Eléments d’interprétation

Nathalie : beaucoup rêvé d’elle fâchée. elle qui ne l’a jamais été. l’ai connue à l’école alors que j’avais six, sept ans ans, jusqu’à mes quinze, seize ans.

la dernière fois que j’ai vu l’analyste, Hélène Parker, je lui ai parlé de ce que j’étais arrivée en analyse disant que je voulais être impardonnable. que je voulais rejoindre ce point-là, cet endroit-là. que je le disais sans savoir ce que je voulais dire.

il y a cette plaidoirie pour me faire pardonner, excuser, comprendre, la mise en avant de la maladie, être bipolaire, et alors une fois qu’il n’est plus possible de m’en vouloir, ce n’est pas moi c’est la maladie, une fois que je suis déresponsabilisée (?), et en raison aussi de cette menace en quoi consiste cette maladie, puisqu’elle débouche souvent sur un suicide, profitant, abusant de cette menace, ce risque : j’avance cette exigence d’être ramenée quelque part, sans que l’on sache où.

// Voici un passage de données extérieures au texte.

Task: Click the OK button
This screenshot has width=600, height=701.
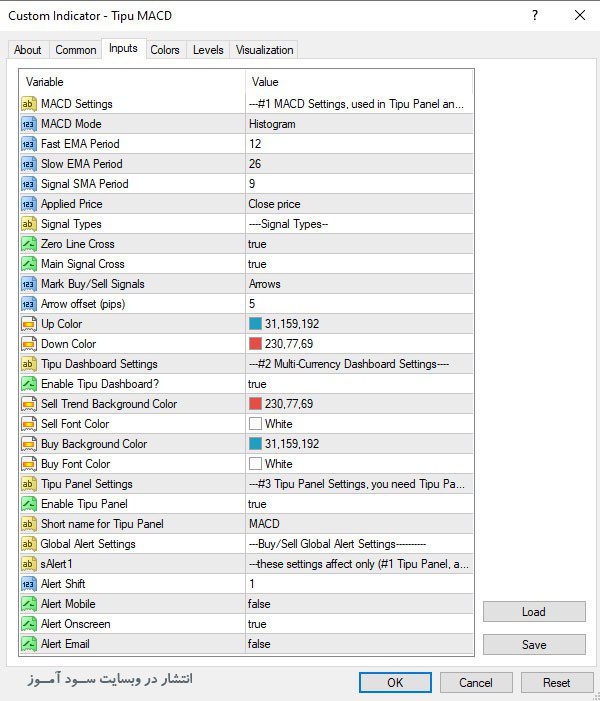Action: [x=395, y=682]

quelque part. à certains égards, je suis sans lieu, je n’arrive pas à me trouver un lieu actuel. (relire ce que j’écrivais là sur mon absence de lieu) je n’ai de lieu que dans le passé. là, est-ce rue Waelhem que je veux retourner? est-ce là que je roule heureue, debout, avec le chauffeur de taxi? Donn, c’est une forme retrouvée, c’était une forme retrouvée de maison d’enfance, un lieu d’autrefois devenu actuel. une actualité augmentée du jardin, du dehors, de la nature, de la protection du regard. le jardin ayant été totalement fermé au monde extérieur. offrant un abri (pour le corps) exceptionnel, jamais connu, inédit, parfait.

l’incident Cage aux Ours : évoque de très loin un incident de cheval, de carriole, dans le cas de Freud, du petit Hans. quelque chose se soulève, dans la rue, se renverse, saute, explose.

il y eut Cage aux Ours une trahison, par une femme. se peut-il qu’il s’agisse de cela? j’ai déjà écrit ici sur cette femme. comment l’appeler? je l’avais dite « hommasse », je crois. parce qu’elle l’était. comment est-ce que ça pourrait revenir de si loin? j’ajoute trahison comme mot-clé de ce texte. j’ajoute aussi les mots-clés plaidoirie et procès. ça fait beaucoup trop comme mot-clés, mais on verra plus tard comment ça se recoupe et comment ça peut se réduire.

la rue Waelhem où je retourne donne dans la cage aux ours.

(j’ai envoyé une première version de ce texte à l’analyste mercredi 30 juin, à 8h.)